У лодки семь рулей - [115]

Шрифт
Интервал

Ежели бы сообразил, попрыгал бы он перед дулом моей «Марианы», клянусь вам честью. А теперь уже нипочем, видать, красоту эту у меня со спины не вывести. Ума не приложу, как я перед Неной в таком виде предстану… Ах, дьявол его забери, этого парня! Загубил он меня, на всю жизнь загубил! Теперь до конца дней моих не забыть мне войну эту проклятую, пусть даже из головы я ее выкину, все равно она на спине у меня будет красоваться!

А вскоре случилось со мной то, что рано или поздно должно было случиться, и с той поры не мог я больше водить пленных на смертную прогулку… Я вам покороче доскажу, — не люблю я про это вспоминать.

Атаковали мы противника в горах, — в этих проклятых горах, на этой проклятой земле, где я все потерял, где я сам себя потерял, — и взято было пленных больше ста, и среди них женщины. Я, помню, подошел к капитану и говорю ему:

— Пусть капитан меня простит, но я не стану расстреливать женщин.

А он мне в ответ:

— За кого ты меня принимаешь? Когда это я приказывал их расстреливать?

Поблагодарил я его и больше и думать не стал о работе, что предстояла мне этой ночью. Но капитан нервничал, — я это видел, — с ним тоже случалось, что он по ночам глаз не смыкал. Ему нужно было выудить среди пленных рыбку покрупнее. Отобрал он человек около двадцати и начал их допрашивать, но тут, на беду, один из пленных объявил ему, что, дескать, Марокко — свободная страна, а французы — предатели, они захватили чужую землю, но все равно они не смогут на ней удержаться.

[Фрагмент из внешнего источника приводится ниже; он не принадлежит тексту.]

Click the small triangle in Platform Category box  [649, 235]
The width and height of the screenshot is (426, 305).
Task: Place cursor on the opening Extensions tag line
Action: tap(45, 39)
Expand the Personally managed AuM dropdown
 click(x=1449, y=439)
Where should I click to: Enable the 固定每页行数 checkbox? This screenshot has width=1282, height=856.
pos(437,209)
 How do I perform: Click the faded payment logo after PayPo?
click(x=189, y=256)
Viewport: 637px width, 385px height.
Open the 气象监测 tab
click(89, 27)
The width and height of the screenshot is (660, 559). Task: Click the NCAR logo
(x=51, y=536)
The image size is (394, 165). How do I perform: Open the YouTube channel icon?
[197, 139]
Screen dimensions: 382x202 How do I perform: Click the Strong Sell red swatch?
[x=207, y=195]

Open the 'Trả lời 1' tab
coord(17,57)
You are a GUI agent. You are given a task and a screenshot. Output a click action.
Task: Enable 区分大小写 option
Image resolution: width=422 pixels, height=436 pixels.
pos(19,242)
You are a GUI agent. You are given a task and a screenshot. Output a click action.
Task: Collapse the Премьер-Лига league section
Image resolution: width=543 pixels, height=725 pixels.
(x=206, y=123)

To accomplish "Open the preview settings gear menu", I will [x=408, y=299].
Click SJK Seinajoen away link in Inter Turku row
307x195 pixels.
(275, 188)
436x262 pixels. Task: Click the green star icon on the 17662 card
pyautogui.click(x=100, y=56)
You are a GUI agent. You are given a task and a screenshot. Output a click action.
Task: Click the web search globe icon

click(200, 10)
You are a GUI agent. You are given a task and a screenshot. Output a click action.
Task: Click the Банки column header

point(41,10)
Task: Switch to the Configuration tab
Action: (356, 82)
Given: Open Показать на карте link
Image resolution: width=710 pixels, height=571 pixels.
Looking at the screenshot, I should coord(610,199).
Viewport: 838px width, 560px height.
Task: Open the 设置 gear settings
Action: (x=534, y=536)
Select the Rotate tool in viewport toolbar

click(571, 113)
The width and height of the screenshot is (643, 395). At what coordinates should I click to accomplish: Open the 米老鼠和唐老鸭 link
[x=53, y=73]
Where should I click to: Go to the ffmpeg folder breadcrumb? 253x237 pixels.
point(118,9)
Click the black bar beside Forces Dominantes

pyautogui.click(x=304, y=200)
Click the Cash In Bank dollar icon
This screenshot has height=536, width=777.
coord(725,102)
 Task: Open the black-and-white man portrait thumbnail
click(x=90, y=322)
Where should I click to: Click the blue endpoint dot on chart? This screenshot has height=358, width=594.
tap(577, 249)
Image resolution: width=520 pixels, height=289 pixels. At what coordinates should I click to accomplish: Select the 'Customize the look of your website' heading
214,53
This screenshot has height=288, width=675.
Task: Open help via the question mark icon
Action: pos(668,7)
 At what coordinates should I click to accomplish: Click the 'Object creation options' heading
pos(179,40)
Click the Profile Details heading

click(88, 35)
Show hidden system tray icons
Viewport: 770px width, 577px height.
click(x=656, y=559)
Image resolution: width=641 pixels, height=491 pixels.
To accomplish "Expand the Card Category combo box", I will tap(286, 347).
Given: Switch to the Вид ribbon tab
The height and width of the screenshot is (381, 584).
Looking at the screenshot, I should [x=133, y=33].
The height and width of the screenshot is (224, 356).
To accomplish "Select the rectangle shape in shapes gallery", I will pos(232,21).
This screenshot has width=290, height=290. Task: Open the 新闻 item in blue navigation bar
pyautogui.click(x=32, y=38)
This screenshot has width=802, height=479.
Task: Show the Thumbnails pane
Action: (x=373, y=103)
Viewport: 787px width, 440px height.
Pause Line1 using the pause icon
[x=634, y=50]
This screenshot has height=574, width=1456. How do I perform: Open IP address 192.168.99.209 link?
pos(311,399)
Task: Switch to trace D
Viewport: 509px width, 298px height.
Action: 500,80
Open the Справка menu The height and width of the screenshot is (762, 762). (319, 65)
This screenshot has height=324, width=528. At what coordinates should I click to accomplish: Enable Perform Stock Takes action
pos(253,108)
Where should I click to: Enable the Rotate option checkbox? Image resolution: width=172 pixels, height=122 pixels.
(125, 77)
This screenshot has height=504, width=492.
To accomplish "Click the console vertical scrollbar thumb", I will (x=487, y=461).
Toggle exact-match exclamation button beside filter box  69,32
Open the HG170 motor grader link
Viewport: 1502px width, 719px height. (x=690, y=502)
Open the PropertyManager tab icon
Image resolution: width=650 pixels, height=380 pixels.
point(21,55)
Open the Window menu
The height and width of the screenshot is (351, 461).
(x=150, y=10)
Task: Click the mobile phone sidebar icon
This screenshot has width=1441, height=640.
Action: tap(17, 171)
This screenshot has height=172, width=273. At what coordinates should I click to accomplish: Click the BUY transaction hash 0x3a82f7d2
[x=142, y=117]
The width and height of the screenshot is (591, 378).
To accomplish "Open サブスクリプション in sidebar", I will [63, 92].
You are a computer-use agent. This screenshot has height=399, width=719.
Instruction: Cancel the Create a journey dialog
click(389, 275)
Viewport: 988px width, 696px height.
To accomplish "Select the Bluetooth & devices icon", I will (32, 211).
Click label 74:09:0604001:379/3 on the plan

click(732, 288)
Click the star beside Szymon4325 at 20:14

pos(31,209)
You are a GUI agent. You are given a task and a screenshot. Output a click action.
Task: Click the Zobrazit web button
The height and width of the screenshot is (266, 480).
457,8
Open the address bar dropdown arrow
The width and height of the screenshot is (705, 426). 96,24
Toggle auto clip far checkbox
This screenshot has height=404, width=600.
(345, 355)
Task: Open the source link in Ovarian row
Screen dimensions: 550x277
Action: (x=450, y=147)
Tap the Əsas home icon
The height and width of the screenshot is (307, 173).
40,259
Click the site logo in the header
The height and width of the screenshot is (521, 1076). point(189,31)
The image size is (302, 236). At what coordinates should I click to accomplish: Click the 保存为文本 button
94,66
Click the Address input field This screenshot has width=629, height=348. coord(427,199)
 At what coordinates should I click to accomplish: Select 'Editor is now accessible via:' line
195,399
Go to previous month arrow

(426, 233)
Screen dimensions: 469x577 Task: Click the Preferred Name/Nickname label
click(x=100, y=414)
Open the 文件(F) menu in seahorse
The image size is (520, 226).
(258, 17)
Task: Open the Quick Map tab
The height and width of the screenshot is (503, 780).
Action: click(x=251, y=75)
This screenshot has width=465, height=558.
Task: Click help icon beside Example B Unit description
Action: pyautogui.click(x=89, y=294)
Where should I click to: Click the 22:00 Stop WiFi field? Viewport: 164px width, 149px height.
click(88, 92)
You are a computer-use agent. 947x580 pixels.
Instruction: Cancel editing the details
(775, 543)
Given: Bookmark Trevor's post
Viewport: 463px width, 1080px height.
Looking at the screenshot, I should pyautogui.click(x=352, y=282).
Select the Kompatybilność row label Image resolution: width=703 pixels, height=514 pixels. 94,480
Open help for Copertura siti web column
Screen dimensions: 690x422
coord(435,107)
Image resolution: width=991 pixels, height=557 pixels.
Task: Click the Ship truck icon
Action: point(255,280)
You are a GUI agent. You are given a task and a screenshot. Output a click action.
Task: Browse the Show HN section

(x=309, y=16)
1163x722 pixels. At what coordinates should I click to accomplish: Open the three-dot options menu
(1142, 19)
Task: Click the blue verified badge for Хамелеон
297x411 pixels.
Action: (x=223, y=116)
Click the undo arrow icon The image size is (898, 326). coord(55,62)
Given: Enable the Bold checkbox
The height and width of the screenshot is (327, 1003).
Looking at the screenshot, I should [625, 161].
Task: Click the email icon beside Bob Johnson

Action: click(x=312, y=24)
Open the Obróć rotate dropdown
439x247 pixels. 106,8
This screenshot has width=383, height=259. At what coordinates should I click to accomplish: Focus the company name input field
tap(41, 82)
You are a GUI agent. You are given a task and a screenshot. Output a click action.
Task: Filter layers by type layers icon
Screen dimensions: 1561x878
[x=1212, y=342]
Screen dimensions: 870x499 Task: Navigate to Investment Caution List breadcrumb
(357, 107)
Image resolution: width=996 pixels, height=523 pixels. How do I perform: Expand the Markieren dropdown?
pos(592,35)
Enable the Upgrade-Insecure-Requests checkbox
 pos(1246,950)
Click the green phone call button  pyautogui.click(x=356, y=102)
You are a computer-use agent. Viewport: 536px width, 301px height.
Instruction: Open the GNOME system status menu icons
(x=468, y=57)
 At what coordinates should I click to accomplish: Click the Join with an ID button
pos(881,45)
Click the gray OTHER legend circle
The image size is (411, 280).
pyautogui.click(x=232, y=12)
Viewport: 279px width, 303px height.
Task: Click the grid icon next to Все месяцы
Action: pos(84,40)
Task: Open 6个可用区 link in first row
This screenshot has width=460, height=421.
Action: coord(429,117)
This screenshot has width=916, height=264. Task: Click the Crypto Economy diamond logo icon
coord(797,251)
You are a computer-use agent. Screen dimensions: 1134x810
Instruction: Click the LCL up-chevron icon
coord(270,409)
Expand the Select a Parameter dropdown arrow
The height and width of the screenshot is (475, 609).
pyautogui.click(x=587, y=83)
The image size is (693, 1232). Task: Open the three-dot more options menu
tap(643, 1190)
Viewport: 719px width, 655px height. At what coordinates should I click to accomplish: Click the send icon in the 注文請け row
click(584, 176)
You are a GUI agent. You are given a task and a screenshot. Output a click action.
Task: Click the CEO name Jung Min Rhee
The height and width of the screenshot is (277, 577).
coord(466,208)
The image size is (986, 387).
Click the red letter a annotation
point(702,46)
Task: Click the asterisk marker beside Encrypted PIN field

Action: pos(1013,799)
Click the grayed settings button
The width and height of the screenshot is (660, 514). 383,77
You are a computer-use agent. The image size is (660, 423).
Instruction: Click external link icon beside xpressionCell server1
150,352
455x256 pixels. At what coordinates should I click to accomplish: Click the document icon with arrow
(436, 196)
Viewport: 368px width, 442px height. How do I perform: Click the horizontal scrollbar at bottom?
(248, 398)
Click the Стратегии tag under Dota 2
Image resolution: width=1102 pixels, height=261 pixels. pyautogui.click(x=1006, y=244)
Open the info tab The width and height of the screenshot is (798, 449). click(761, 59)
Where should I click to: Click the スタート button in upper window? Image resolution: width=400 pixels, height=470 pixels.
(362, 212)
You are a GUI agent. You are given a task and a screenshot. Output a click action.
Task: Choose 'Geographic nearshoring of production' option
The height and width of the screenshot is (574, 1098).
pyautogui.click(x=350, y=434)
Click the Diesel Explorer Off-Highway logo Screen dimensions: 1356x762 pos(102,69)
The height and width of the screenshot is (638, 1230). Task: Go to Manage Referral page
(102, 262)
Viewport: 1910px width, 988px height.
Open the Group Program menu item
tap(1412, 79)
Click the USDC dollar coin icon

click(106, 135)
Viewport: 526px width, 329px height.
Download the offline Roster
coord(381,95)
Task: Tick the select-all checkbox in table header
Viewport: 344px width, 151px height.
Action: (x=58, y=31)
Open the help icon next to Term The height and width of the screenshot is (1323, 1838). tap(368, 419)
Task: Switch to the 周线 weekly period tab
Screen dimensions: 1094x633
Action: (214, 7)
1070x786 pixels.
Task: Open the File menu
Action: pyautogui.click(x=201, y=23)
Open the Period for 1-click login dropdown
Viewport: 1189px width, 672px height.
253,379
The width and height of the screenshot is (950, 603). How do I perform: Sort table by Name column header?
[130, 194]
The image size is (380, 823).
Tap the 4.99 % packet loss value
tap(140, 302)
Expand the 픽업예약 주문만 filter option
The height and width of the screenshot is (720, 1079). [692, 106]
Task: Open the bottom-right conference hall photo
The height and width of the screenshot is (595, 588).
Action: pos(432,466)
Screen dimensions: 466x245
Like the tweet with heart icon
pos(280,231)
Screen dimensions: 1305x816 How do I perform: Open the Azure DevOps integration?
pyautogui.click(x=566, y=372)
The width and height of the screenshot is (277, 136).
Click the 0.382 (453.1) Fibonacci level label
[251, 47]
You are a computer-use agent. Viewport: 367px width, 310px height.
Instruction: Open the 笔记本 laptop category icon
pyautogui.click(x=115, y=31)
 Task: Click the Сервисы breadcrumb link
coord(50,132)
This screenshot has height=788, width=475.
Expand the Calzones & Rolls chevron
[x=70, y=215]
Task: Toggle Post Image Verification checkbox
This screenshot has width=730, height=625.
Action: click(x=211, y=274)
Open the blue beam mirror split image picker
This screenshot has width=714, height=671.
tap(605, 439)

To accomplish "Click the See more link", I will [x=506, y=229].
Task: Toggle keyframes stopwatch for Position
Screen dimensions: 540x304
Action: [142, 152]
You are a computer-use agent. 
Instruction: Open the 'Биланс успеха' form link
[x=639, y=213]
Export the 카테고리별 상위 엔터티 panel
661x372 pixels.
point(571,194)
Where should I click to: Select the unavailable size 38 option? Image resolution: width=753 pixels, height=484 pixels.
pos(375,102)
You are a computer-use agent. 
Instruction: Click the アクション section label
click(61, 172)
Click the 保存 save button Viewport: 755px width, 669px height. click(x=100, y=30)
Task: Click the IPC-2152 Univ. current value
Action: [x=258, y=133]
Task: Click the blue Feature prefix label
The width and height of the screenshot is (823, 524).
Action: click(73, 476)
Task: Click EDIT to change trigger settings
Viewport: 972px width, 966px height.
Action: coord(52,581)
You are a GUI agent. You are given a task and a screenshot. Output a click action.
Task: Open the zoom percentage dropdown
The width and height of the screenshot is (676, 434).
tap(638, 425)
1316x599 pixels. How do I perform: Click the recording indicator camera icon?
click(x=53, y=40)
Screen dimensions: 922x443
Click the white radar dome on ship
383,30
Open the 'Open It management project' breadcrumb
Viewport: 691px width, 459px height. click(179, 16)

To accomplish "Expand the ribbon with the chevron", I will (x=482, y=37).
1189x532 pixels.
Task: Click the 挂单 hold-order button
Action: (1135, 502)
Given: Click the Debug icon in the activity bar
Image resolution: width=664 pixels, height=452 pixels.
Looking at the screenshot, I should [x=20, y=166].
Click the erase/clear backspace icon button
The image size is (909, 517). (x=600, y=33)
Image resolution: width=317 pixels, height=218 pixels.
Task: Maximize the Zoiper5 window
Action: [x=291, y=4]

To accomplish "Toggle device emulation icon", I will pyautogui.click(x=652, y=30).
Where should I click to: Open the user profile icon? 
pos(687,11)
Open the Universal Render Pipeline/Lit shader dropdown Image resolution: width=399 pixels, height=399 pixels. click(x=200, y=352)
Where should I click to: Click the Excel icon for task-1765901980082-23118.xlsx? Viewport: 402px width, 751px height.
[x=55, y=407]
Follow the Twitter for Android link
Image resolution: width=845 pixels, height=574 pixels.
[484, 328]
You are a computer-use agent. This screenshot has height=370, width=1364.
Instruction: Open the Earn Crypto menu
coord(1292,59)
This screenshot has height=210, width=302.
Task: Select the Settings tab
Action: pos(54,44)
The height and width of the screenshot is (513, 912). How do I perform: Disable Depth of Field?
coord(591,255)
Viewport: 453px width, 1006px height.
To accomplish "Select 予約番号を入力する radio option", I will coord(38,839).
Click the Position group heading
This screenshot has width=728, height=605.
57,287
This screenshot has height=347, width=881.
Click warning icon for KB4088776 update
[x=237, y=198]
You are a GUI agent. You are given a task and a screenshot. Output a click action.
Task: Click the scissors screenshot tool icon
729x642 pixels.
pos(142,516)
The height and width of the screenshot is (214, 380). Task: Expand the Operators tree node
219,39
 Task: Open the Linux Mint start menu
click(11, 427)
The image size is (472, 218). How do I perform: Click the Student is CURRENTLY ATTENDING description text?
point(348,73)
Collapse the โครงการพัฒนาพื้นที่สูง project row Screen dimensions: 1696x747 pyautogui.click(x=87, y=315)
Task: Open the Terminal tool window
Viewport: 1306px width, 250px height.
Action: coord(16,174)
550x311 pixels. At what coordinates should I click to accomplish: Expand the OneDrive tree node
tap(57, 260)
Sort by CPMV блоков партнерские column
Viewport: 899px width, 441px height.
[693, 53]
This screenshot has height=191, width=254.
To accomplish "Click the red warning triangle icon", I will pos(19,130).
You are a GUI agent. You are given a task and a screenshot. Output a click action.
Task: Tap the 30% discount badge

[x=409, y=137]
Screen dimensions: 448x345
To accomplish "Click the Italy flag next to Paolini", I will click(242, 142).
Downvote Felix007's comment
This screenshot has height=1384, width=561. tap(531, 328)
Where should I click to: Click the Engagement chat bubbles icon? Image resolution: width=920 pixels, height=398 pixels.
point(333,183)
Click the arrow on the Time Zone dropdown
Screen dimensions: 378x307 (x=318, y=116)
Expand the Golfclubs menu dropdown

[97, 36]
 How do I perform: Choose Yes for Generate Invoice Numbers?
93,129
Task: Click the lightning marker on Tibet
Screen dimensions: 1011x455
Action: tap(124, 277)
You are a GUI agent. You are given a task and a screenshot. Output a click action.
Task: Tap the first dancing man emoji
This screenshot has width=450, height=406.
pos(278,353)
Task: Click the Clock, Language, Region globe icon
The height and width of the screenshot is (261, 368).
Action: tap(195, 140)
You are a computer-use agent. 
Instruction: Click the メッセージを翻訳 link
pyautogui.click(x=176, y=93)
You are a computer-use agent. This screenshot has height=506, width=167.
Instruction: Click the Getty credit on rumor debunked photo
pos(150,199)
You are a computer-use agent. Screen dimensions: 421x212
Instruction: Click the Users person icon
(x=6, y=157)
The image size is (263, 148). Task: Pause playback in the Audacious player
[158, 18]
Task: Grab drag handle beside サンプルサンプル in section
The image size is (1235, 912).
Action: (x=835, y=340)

Капитан раскричался, а потом, потеряв от ярости голову, начал избивать пленного и, забыв про звонок, орал мне: «Шакал, скорей!» Он всегда так меня называл, когда злился или, напротив, был в отменном настроении, — ну, голос у него, понятно, звучал по-разному. Тогда-то он прямо задыхался от гнева и только и мог проговорить: «Не забудь, слышишь, не забудь!»

А была уже ночь, и чтоб я не тревожил лагерь автоматной очередью, он дал мне свой пистолет, чтоб, значит, убрать пленного с одного выстрела. «Целься в затылок, так будет верней». Пошли мы — пленный, как всегда, впереди. Потом я крикнул: «Стой!» — и выстрелил. Целился я тщательно, но когда стрелял, он внезапно шарахнулся куда-то вбок, а потом упал лицом ко мне… Ночь была лунная, и я увидел его глаза… Его рот что-то шептал мне… Я выстрелил еще раз, еще… Потом перевел дух и пошел назад, — если б вы знали, чего мне это стоило: ночь смотрела на меня его глазами, звезды были точь-в-точь его глаза… Стыд только и удерживал, а то бы так и побежал со всех ног. Капитан уже ждал меня со следующим пленным. И опять эти слова «не забудь!», а я хотел, в первый раз за все это время, я хотел все забыть, и я уже раскрыл рот, чтоб сказать ему об этом, но он, видать, догадался, о чем я с ним хочу говорить, уставил на меня свои голубые ледышки и строго так: «Пошевеливайся, Шакал!» Сбесился он в ту ночь, не иначе. Второй был легче: сразу грохнулся на землю, ойкнул, пошебаршился чуток и затих.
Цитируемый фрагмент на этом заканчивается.